Saved data entries:
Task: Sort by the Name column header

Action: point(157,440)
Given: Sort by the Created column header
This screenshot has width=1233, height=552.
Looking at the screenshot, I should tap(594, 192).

» **WORK TO BE COMPLETED**:
Please copy the data above in its entirety, exactly as written.

» **OUTPUT OF THE TASK**:
Task: Sort by the Name column header

Action: point(157,440)
Given: Sort by the Created column header
This screenshot has width=1233, height=552.
Looking at the screenshot, I should tap(594, 192).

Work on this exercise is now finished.